• _Your objective_
Below is a block of records: output all of them exactly and leave out the pictures.
------ Dataset records
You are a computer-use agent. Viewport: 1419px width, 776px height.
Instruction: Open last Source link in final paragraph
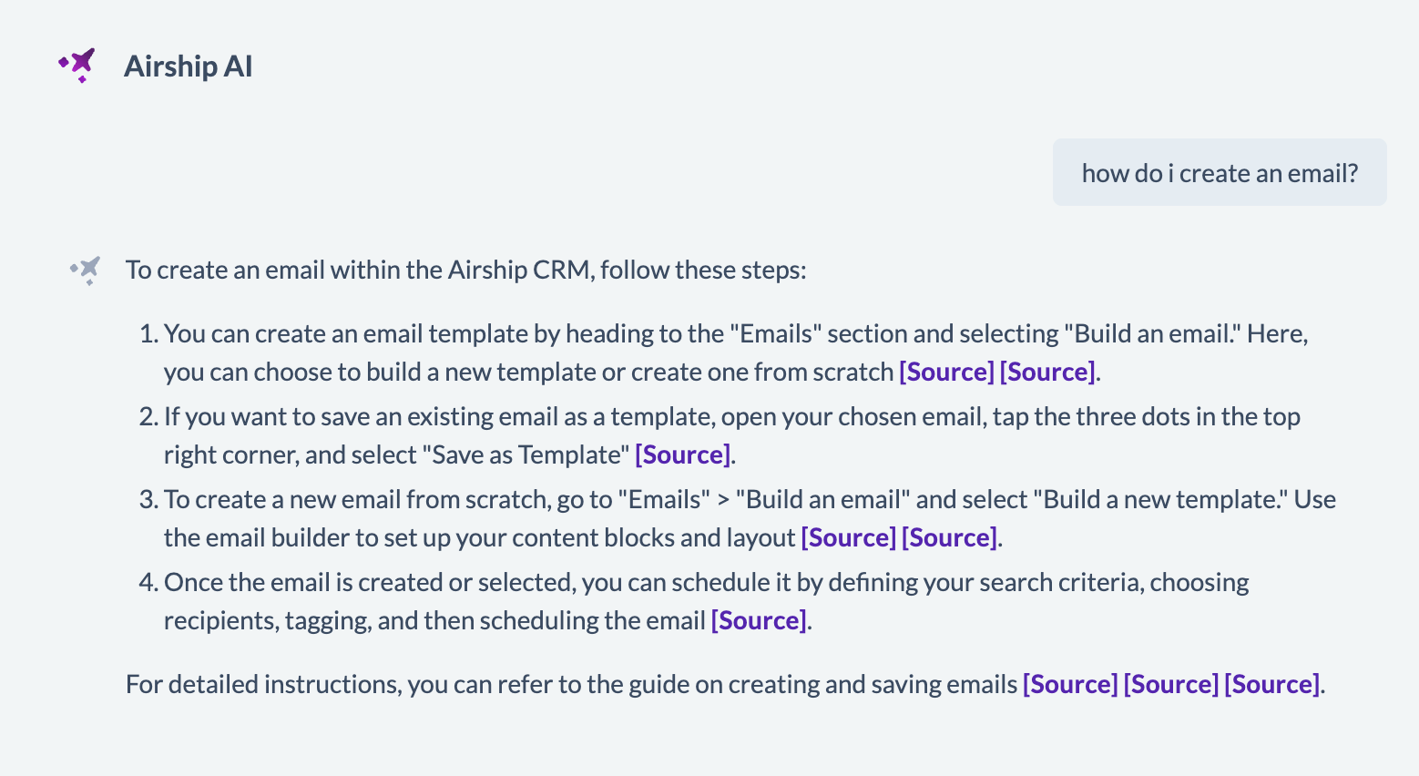(x=1271, y=684)
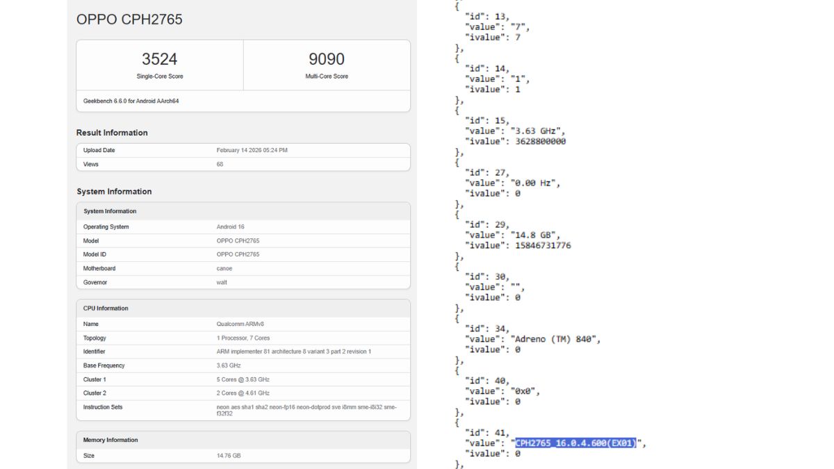Image resolution: width=834 pixels, height=469 pixels.
Task: Select the Topology row showing 7 Cores
Action: click(x=243, y=338)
------------
• _Response below_
You are a computer-use agent. Viewport: 1419px width, 776px height.
Instruction: Open last Source link in final paragraph
(x=1271, y=684)
Image resolution: width=834 pixels, height=469 pixels.
Task: Select the Topology row showing 7 Cores
Action: click(x=243, y=338)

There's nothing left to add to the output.